Looking to Gold to diversify out of stocks at all-time highs?
The relationship between the price of gold and the stock market can vary based on several factors, including investor sentiment, economic conditions, and geopolitical events.
Frequently gold increases when the stock market decreases and vice versa.
ETFs that include companies that mine and produce gold have not done as well as ETFs that are more focused on the price of gold.
Gold bullion-based ETFs such as GLD and IAU have done well and have recently broken above highs set in July 2020.
GLD and IAU are both popular exchange-traded funds (ETFs) that track the price of gold. Here are the main differences between the two:
Sponsorship: GLD, the SPDR Gold Trust, is sponsored by State Street Global Advisors, while IAU, the iShares Gold Trust, is sponsored by BlackRock.

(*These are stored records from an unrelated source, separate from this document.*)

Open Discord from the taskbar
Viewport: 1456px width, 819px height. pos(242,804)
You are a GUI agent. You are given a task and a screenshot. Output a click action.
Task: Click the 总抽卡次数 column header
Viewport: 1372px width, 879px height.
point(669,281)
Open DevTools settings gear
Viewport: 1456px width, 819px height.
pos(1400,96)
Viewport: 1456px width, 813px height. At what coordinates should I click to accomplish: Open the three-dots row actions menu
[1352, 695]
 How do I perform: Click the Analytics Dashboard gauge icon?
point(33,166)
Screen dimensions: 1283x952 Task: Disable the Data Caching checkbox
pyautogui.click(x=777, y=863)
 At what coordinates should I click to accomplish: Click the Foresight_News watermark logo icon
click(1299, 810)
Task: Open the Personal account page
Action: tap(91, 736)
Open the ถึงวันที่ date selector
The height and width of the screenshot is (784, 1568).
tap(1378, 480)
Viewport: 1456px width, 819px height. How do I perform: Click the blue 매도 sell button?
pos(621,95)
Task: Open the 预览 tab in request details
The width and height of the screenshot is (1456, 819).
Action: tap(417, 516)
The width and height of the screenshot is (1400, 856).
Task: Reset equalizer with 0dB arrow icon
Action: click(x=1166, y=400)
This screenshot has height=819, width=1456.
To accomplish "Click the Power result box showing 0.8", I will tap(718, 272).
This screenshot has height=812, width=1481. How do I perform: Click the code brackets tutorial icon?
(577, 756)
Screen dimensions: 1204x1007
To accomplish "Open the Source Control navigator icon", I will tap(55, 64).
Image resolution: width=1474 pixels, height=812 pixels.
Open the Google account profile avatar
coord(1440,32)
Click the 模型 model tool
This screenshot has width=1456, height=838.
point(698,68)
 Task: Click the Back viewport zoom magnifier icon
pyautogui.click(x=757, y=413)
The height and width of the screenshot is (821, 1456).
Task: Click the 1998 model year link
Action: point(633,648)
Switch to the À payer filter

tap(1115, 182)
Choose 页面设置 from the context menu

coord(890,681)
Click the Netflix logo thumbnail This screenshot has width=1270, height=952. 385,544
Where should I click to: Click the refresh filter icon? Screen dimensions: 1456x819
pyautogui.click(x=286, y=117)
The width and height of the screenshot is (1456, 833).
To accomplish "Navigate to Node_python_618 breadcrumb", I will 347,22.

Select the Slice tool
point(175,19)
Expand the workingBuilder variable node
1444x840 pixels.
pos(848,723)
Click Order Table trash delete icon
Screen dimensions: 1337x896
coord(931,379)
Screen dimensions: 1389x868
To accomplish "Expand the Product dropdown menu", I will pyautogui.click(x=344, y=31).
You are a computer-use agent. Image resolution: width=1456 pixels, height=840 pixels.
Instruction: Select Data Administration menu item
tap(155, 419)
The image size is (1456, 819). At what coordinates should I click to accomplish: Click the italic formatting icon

Expense Ratio: IAU typically has a lower expense ratio compared to GLD. The expense ratio refers to the annual fee charged by the ETF issuer to cover operating expenses. Generally, lower expense ratios can lead to higher returns for investors.
Share Price: GLD generally has a higher share price compared to IAU. This difference in share price does not impact the value of the investment, as it is proportional to the amount of gold held by each ETF.
Liquidity: GLD tends to have higher trading volume and liquidity compared to IAU. Higher liquidity can result in narrower bid-ask spreads and better execution prices for investors.
Size of Gold Holdings: Both GLD and IAU hold physical gold bullion to back their shares. However, the total amount of gold held by each ETF may vary slightly due to differences in the creation and redemption process.
Tax Treatment: Both GLD and IAU are taxed similarly as collectibles for federal tax purposes in the United States. Investors should consult with a tax advisor to understand the tax implications of investing in these ETFs.
While both GLD and IAU provide investors with exposure to the price of gold, there are differences in sponsorship, expense ratio, liquidity, and other factors that investors should consider when choosing between the two ETFs.
It’s essential to assess your investment objectives, risk tolerance, preferences, and your financial advisor(s) before deciding if gold is suitable for your portfolio.